The benefit equity of SHI in China has improved, likely influenced by the narrowing funding gap between resident and employee scheme benefits. However, benefits remained skewed towards the richer groups with lower health need, revealing the resilience of an 'Inverse Benefit Law'. We suggest risk-equalisation of SHI funds and coordinated reform in health financing and service delivery towards a greater focus on primary care.

摘要

简介

中国增加了对社会健康保险 (SHI) 计划的财政投入,以实现全民健康覆盖。我们的研究旨在考察 2014-2020 年期间全国和五个代表性省份的 SHI 福利公平性。

方法

我们分析了四次全国和次国家代表性的中国家庭追踪调查数据(2014 年、2016 年、2018 年和 2020 年)。使用集中指数和集中曲线评估了相对于消费的福利相对值。我们比较了不同消费五分位数的福利分配与健康需求的关系。
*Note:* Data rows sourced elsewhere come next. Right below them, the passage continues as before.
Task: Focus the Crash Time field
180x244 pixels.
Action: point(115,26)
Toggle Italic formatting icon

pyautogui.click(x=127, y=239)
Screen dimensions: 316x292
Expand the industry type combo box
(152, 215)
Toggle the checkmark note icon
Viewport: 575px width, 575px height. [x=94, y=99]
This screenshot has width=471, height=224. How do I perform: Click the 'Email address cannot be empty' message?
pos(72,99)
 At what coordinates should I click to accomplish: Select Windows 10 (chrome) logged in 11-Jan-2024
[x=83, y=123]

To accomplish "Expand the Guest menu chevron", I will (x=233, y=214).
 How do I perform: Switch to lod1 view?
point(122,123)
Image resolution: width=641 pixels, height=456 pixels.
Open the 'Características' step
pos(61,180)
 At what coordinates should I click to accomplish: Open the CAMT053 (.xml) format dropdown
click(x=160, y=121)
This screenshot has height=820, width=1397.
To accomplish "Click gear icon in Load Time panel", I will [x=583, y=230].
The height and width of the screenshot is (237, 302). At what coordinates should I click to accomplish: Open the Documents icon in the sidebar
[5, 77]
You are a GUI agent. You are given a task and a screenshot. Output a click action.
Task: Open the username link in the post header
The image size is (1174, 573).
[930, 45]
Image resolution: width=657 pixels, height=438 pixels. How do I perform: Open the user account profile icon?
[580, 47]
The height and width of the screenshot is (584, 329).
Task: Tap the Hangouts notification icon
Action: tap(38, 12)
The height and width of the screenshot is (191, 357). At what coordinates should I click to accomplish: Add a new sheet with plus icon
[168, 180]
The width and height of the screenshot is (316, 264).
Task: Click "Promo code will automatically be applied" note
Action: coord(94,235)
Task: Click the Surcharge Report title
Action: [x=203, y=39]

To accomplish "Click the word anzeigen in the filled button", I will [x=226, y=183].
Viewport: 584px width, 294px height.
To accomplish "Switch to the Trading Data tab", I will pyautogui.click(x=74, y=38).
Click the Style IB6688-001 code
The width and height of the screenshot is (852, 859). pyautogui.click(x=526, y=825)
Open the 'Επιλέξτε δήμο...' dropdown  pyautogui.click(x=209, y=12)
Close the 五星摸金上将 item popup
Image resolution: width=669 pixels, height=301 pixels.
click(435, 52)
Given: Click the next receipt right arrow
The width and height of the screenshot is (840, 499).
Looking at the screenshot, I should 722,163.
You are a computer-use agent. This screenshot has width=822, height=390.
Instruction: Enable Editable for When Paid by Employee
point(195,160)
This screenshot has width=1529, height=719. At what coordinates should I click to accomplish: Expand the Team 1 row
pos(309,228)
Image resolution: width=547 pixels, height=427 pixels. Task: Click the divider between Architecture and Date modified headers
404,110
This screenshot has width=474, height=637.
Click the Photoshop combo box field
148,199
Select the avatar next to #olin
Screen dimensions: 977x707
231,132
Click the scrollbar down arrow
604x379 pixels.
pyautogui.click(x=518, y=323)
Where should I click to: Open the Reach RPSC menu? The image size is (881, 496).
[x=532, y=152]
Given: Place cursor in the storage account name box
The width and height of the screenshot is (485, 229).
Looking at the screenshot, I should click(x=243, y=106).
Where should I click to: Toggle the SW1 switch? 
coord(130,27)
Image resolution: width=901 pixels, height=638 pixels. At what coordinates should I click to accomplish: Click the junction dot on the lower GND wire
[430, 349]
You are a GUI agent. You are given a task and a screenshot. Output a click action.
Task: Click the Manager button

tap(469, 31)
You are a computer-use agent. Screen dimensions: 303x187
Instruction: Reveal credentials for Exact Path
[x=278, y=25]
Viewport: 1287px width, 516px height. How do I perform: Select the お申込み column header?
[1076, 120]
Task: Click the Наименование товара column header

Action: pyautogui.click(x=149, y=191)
我们进一步分解了 2014 年至 2020 年期间集中指数的变化。

结果

全国 SHI 福利的集中指数为富裕人群倾斜,但随着时间的推移,这一指数大幅下降,从 2014 年的 0.262 下降到 2020 年的 0.133。较贫穷的五分位数人群健康状况较差,但与较富裕的五分位数人群相比,他们获得的 SHI 福利份额较小。五个省份的福利公平性都在不同程度上有所改善。员工和居民计划之间差距的缩小,以及将医院作为常规医疗服务来源,分别解释了全国 SHI 福利公平性改善的 44.47%和 14.70%。

结论

中国 SHI 的福利公平性有所提高,这可能受到居民和员工计划之间福利差距缩小的影响。然而,福利仍然偏向于健康需求较低的富裕群体,这揭示了“逆福利法则”的韧性。我们建议对 SHI 基金进行风险均等化,并协调卫生融资和服务提供的改革,更加注重初级保健。